━━ Source excerpt

Journalist Khaled Ahmed examines how religion became intricately stitched into the fabric of Pakistan’s political and social framework. Read an excerpt from his book Pakistan’s Terror Conundrum:
The state of Pakistan was founded on the ‘consensus’ that it has to be Islamic. As a religious state, it seeks sharia as an ideal. All states must seek an ideal as their foundational teleology. There is muted disagreement between ideologues and pragmatists over this ideal. It is muted because of intimidation, but it is definitely there, especially after the Talibanization of the country through illegal action by the Islamists. It is the threat of religion as an extra-legal force that is causing many Pakistanis to wonder if the state can move forward into the future with Islam as its credo.
…It is interesting to note that when in 1949 the Constituent Assembly of Pakistan adopted the Objectives Resolution, it used the less-threatening terms ‘Quran’ and ‘Sunnah’ rather than sharia, which later came to be embedded in Article 203(C) of the Constitution and is related to the Federal Shariat Court. The politicians who signed the resolution knew nothing about what the ‘guiding code’ meant, as they reassured the non-Muslim members that they would be equal citizens. The non-Muslims, not easily consoled, came down to Lahore only to learn from the clerics that they would be zimmis (non-Muslim subjects of a state governed according to the sharia) who would have to pay a special tax. When General Zia shoved the Objectives Resolution into the Constitution through the 8th Amendment, he removed the word ‘freely’ from the sentence, which assured the non-Muslims that they would be able to practise their religion freely. No notation was made in regard to the change of text. In 1949, the resolution had ‘God Almighty’ in its first paragraph; it was changed to ‘Almighty Allah’ in 1953 without any reference to the assembly that had passed it. The guiding principles, passed off as harmless in 1949, became menacing for both Muslims and non-Muslims with the passage of time.

━━━━
━━ Data section

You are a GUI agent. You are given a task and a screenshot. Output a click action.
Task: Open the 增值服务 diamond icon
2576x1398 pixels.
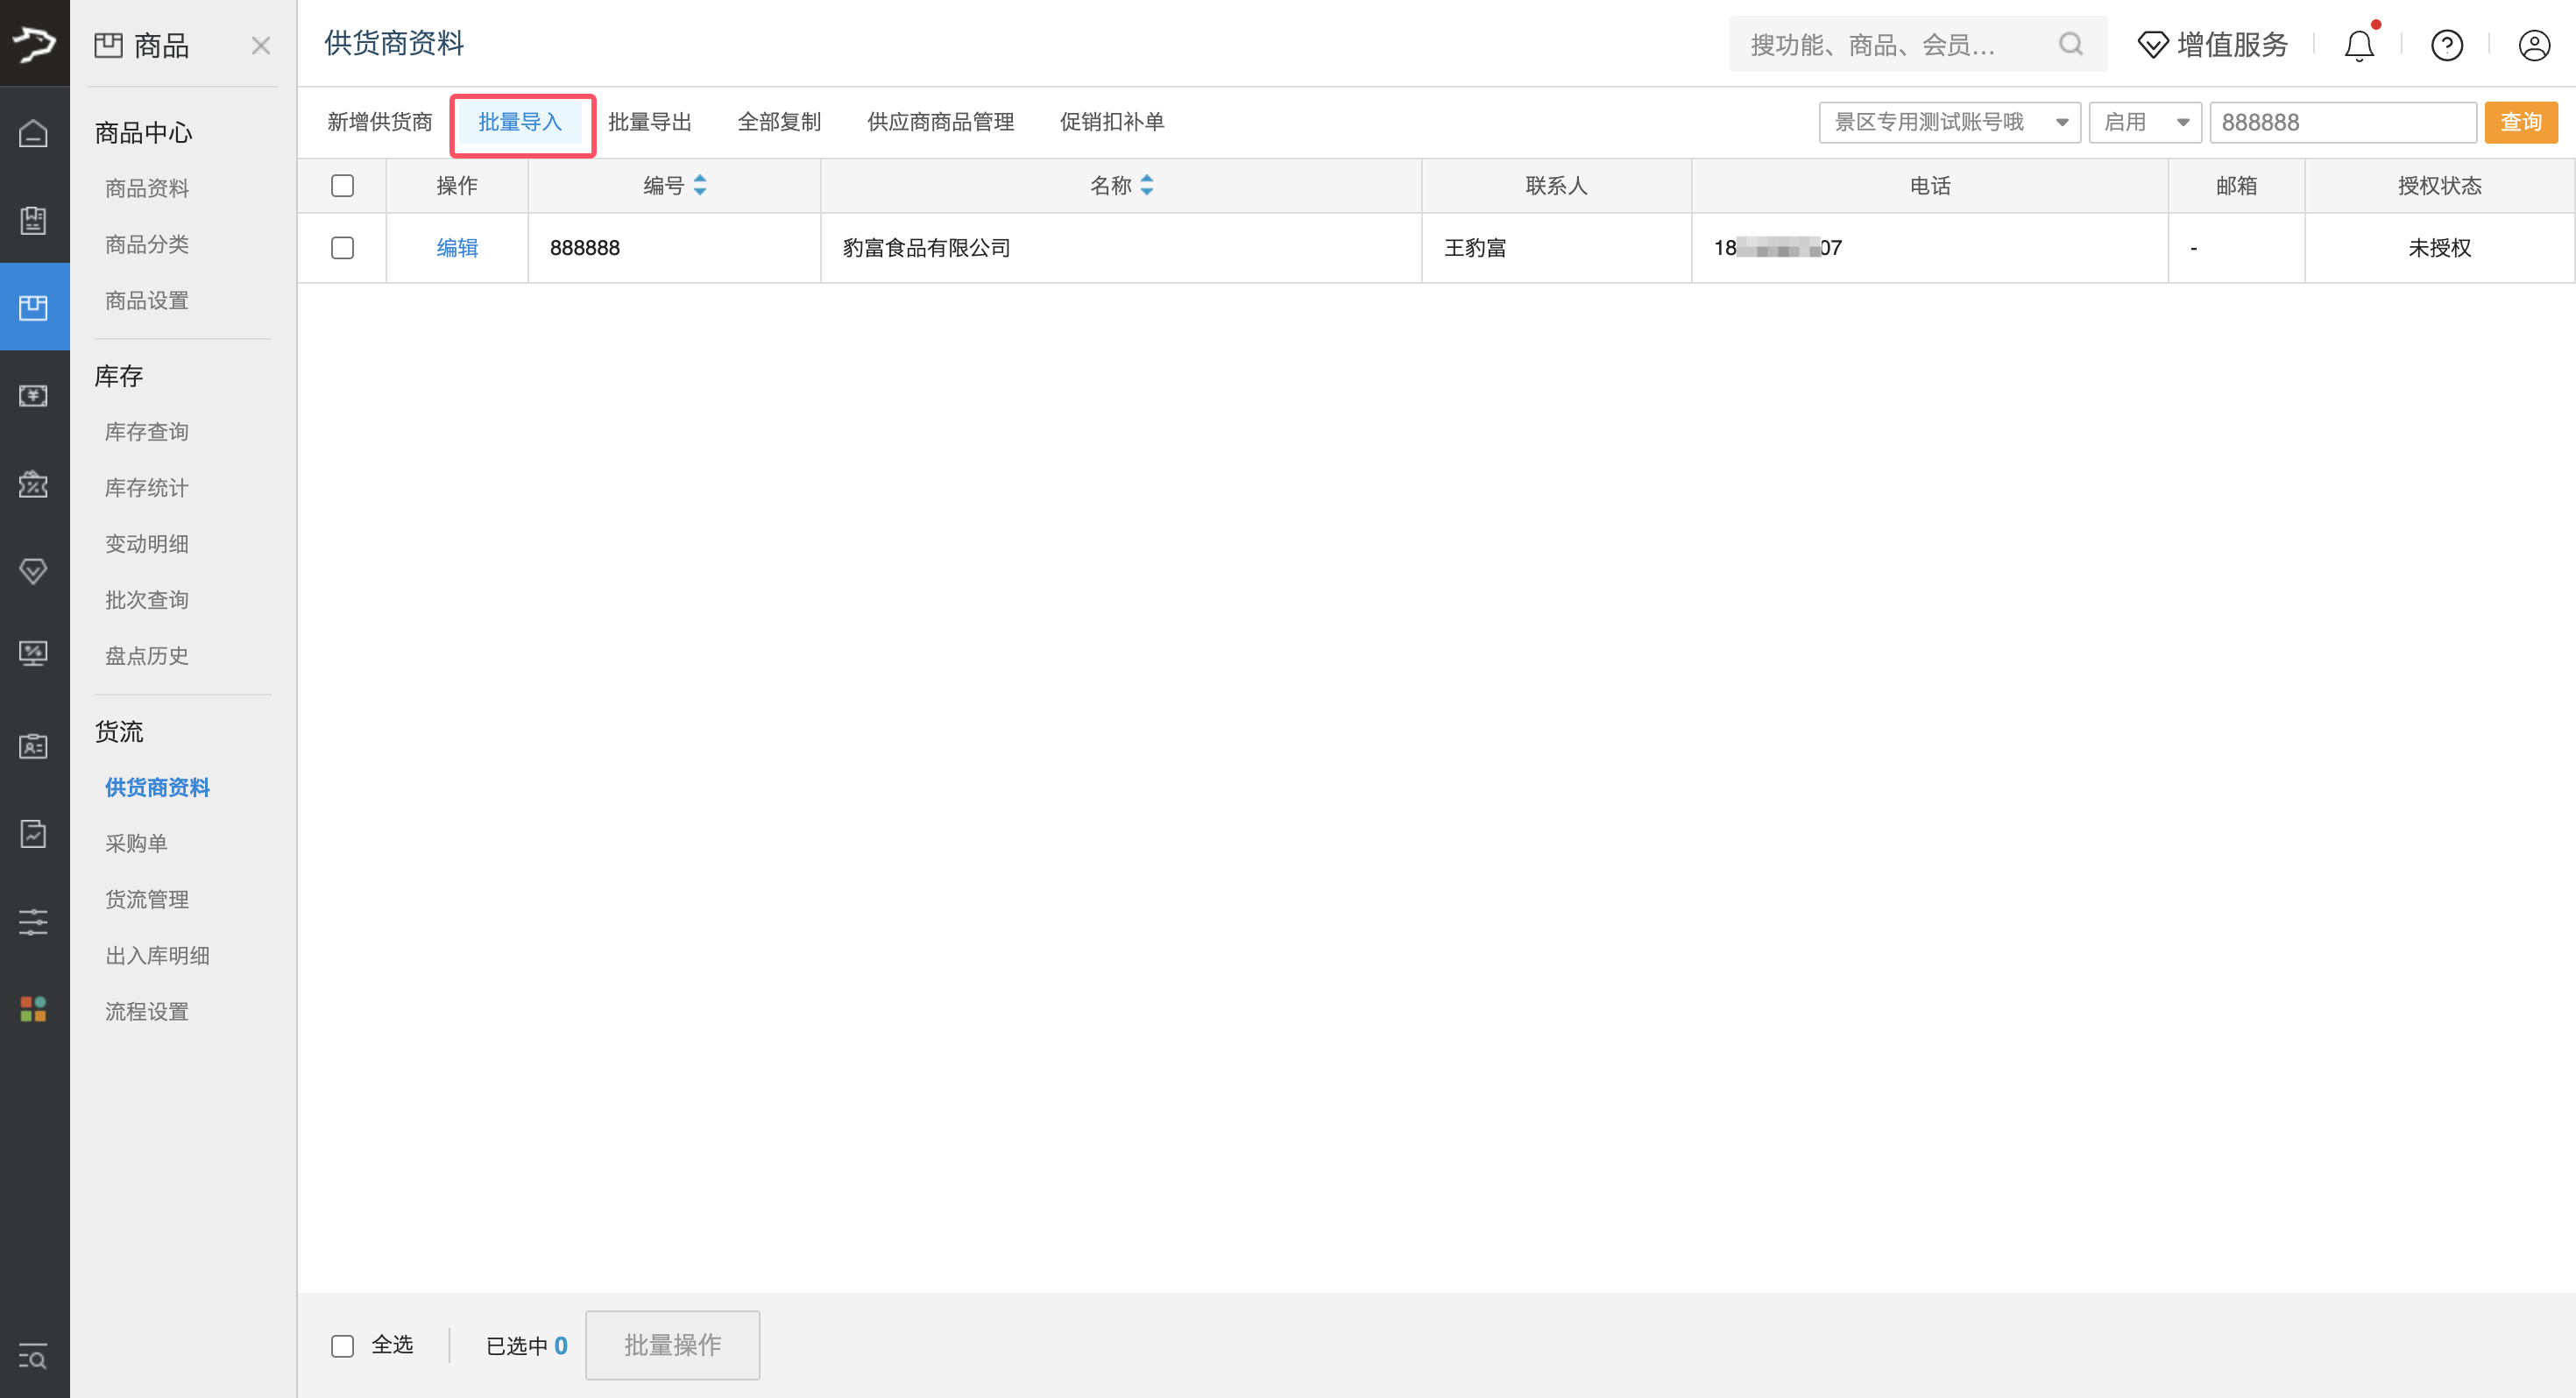[2152, 45]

━━━━

Tasks to complete>
**1.** In the excerpt on religion in Pakistan, which terms did the 1949 Objectives Resolution use instead of sharia?
**2.** According to the excerpt on religion in Pakistan, why is the disagreement between ideologues and pragmatists over the state's ideal muted?
**3.** Carry on the excerpt on religion in Pakistan, beginning after its final sentence.
Nothing in the listing is needed for what follows.

Answers to the exercises>
**1.** It used the terms 'Quran' and 'Sunnah'.

**2.** It is muted because of intimidation. The excerpt stresses that the disagreement still exists, especially since the Islamists' illegal Talibanization of the country.

**3.**
Pakistan became less and less viable as it converged on sharia. Jihad used to be the grand Islamic subterfuge, confusing the world about war and ‘peaceful effort’; now it is straightforward qital (killing). It used to be accepted that jihad could only be declared by the state. Now it is consensually privatized and internationalized, thus undermining a fundamental function of the state. On the law of evidence, if a scholar leans on the Quranic text to challenge the clergy on the half testimony of a Muslim woman, he is told to shut up because sharia has already decided the matter. Sharia is what fiqh (Islamic jurisprudence) makes of the Quran and Sunnah. An Egyptian professor at the Saudi-funded International Islamic University of Islamabad contended that infibulation (female circumcision) was sharia in Egypt, under the practiced Shafi’i fiqh, but banned ‘wrongly’ under the official Hanafi fiqh.
… An Islamic state intent on a sharia-based revolution embraces isolationism as its programme, almost like the Stalinist slogan of socialism-in-one-country. After 1947, the state misunderstood itself as a castle of Islam. It fondly thought of itself as a society cut-off—that is what the word ‘castle’ means—from the rest of the world, with an ability to stand up to hostile sieges. It also presaged the totalitarianism of the clergy after the ‘modern’ state was overthrown. Pakistan also allowed the transnational concept of the umma to inform its ideology. It acknowledged that the concept of the nation state was not compatible with its teleology because of the concept of umma.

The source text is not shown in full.